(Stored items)
....
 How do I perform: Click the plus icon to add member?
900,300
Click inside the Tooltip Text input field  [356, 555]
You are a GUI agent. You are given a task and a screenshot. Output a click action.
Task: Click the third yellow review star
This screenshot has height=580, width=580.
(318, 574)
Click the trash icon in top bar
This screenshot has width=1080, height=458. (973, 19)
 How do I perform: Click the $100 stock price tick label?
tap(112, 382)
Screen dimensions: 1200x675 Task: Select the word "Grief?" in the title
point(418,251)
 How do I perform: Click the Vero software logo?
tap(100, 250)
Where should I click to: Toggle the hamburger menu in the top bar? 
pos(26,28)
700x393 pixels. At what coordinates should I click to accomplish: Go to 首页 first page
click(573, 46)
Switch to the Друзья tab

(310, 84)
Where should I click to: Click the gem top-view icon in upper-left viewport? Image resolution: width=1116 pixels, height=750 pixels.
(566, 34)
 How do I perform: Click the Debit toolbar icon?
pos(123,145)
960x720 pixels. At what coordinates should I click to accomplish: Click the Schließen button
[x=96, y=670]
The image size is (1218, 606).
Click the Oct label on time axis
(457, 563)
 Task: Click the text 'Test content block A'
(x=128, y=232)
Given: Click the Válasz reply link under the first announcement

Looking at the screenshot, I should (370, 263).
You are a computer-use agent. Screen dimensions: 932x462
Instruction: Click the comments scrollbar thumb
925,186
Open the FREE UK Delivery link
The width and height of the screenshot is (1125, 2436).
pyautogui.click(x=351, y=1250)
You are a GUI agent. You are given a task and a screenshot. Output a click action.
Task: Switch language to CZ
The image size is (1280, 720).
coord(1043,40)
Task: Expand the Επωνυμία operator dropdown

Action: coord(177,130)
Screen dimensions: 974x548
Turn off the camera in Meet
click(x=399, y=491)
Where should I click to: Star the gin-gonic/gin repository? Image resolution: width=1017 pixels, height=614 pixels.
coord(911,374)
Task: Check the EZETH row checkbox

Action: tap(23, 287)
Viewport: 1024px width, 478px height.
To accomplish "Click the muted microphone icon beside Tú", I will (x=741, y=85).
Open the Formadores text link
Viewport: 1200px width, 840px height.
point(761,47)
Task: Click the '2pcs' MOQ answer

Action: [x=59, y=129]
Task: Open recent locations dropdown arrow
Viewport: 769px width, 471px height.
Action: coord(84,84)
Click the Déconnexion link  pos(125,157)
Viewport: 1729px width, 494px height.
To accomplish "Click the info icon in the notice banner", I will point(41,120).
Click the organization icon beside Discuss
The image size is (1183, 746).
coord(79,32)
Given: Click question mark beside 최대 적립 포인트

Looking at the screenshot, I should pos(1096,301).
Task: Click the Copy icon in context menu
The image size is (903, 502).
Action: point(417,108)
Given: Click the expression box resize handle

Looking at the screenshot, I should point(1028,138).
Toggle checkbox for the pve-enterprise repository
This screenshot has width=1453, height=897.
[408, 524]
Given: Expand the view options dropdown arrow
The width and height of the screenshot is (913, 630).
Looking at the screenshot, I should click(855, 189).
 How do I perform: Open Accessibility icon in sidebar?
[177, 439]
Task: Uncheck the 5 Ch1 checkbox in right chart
....
◆ WORK ORDER:
This calls for all of the entries above, repeated exactly.

◆ SOLVED PROBLEM:
 How do I perform: Click the plus icon to add member?
900,300
Click inside the Tooltip Text input field  [356, 555]
You are a GUI agent. You are given a task and a screenshot. Output a click action.
Task: Click the third yellow review star
This screenshot has height=580, width=580.
(318, 574)
Click the trash icon in top bar
This screenshot has width=1080, height=458. (973, 19)
 How do I perform: Click the $100 stock price tick label?
tap(112, 382)
Screen dimensions: 1200x675 Task: Select the word "Grief?" in the title
point(418,251)
 How do I perform: Click the Vero software logo?
tap(100, 250)
Where should I click to: Toggle the hamburger menu in the top bar? 
pos(26,28)
700x393 pixels. At what coordinates should I click to accomplish: Go to 首页 first page
click(573, 46)
Switch to the Друзья tab

(310, 84)
Where should I click to: Click the gem top-view icon in upper-left viewport? Image resolution: width=1116 pixels, height=750 pixels.
(566, 34)
 How do I perform: Click the Debit toolbar icon?
pos(123,145)
960x720 pixels. At what coordinates should I click to accomplish: Click the Schließen button
[x=96, y=670]
The image size is (1218, 606).
Click the Oct label on time axis
(457, 563)
 Task: Click the text 'Test content block A'
(x=128, y=232)
Given: Click the Válasz reply link under the first announcement

Looking at the screenshot, I should (370, 263).
You are a computer-use agent. Screen dimensions: 932x462
Instruction: Click the comments scrollbar thumb
925,186
Open the FREE UK Delivery link
The width and height of the screenshot is (1125, 2436).
pyautogui.click(x=351, y=1250)
You are a GUI agent. You are given a task and a screenshot. Output a click action.
Task: Switch language to CZ
The image size is (1280, 720).
coord(1043,40)
Task: Expand the Επωνυμία operator dropdown

Action: coord(177,130)
Screen dimensions: 974x548
Turn off the camera in Meet
click(x=399, y=491)
Where should I click to: Star the gin-gonic/gin repository? Image resolution: width=1017 pixels, height=614 pixels.
coord(911,374)
Task: Check the EZETH row checkbox

Action: tap(23, 287)
Viewport: 1024px width, 478px height.
To accomplish "Click the muted microphone icon beside Tú", I will (x=741, y=85).
Open the Formadores text link
Viewport: 1200px width, 840px height.
point(761,47)
Task: Click the '2pcs' MOQ answer

Action: [x=59, y=129]
Task: Open recent locations dropdown arrow
Viewport: 769px width, 471px height.
Action: coord(84,84)
Click the Déconnexion link  pos(125,157)
Viewport: 1729px width, 494px height.
To accomplish "Click the info icon in the notice banner", I will point(41,120).
Click the organization icon beside Discuss
The image size is (1183, 746).
coord(79,32)
Given: Click question mark beside 최대 적립 포인트

Looking at the screenshot, I should pos(1096,301).
Task: Click the Copy icon in context menu
The image size is (903, 502).
Action: point(417,108)
Given: Click the expression box resize handle

Looking at the screenshot, I should point(1028,138).
Toggle checkbox for the pve-enterprise repository
This screenshot has width=1453, height=897.
[408, 524]
Given: Expand the view options dropdown arrow
The width and height of the screenshot is (913, 630).
Looking at the screenshot, I should click(855, 189).
 How do I perform: Open Accessibility icon in sidebar?
[177, 439]
Task: Uncheck the 5 Ch1 checkbox in right chart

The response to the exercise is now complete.